**EXERCISE REQUIREMENTS**: Every line holding the string "post" is to be copied from the entries below.

**DATASET EXTRACT**:
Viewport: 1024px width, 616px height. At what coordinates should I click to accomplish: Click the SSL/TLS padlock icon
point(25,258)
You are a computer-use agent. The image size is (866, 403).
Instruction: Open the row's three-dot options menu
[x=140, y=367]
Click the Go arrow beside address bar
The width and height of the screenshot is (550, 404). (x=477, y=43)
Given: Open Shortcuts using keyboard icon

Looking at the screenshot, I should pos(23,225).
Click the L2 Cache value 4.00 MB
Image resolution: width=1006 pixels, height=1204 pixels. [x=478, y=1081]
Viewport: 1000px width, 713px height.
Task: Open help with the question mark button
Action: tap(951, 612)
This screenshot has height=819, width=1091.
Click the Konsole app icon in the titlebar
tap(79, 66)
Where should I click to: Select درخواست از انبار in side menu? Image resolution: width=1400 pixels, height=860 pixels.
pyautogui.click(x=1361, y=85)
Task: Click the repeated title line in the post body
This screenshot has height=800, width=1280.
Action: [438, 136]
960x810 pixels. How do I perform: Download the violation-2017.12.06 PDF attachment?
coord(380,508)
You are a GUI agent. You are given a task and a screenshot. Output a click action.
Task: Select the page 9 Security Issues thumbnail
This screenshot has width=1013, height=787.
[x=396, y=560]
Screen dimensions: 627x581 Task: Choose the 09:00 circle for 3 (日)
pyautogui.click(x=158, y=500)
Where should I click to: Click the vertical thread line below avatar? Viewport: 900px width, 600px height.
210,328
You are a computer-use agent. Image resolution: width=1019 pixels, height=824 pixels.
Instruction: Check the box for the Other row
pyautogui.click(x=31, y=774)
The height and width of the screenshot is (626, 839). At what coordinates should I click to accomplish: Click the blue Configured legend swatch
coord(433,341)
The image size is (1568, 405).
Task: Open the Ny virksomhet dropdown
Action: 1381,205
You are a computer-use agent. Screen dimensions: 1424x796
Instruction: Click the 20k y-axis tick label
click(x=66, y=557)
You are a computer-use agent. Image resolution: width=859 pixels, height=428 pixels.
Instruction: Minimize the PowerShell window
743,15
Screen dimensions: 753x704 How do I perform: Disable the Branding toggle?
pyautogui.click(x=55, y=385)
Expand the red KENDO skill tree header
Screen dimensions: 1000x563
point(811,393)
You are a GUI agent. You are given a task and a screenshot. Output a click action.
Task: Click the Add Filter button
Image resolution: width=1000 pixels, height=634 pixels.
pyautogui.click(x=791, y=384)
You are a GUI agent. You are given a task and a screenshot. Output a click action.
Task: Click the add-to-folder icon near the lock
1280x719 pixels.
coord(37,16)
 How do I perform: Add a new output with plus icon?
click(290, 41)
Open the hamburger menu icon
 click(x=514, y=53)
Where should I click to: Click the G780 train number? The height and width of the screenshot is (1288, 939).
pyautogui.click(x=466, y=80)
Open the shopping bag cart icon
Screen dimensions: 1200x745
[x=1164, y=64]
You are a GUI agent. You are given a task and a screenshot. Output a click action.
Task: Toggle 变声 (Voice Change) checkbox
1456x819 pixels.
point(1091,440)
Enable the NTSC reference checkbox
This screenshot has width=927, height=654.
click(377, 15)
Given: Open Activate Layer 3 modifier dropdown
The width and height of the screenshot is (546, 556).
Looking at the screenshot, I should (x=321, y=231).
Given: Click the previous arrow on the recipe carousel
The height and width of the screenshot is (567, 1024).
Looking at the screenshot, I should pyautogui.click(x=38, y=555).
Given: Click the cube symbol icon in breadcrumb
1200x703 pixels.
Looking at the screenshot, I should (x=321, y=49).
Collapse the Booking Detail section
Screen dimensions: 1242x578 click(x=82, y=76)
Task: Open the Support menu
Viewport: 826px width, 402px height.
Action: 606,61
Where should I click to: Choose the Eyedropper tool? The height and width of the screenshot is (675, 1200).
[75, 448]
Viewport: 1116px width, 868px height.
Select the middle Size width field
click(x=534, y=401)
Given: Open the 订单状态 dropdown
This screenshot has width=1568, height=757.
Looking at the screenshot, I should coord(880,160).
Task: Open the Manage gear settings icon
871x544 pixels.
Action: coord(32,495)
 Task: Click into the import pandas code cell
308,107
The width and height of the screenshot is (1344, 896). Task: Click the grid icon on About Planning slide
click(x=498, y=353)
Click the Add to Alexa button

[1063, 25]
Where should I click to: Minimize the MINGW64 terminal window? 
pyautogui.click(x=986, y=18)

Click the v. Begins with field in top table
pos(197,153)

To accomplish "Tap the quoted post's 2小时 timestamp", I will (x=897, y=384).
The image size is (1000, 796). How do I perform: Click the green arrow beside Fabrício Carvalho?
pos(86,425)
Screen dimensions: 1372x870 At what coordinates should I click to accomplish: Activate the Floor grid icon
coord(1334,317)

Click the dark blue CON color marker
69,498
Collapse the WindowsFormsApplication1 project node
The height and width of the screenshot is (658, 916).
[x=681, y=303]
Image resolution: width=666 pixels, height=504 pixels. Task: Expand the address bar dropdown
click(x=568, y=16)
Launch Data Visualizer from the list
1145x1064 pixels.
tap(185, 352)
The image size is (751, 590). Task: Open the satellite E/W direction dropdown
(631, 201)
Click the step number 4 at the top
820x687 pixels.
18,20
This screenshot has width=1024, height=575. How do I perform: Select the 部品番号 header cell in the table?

**ANSWER SECTION**:
Task: Click the repeated title line in the post body
To accomplish "Tap the quoted post's 2小时 timestamp", I will (x=897, y=384).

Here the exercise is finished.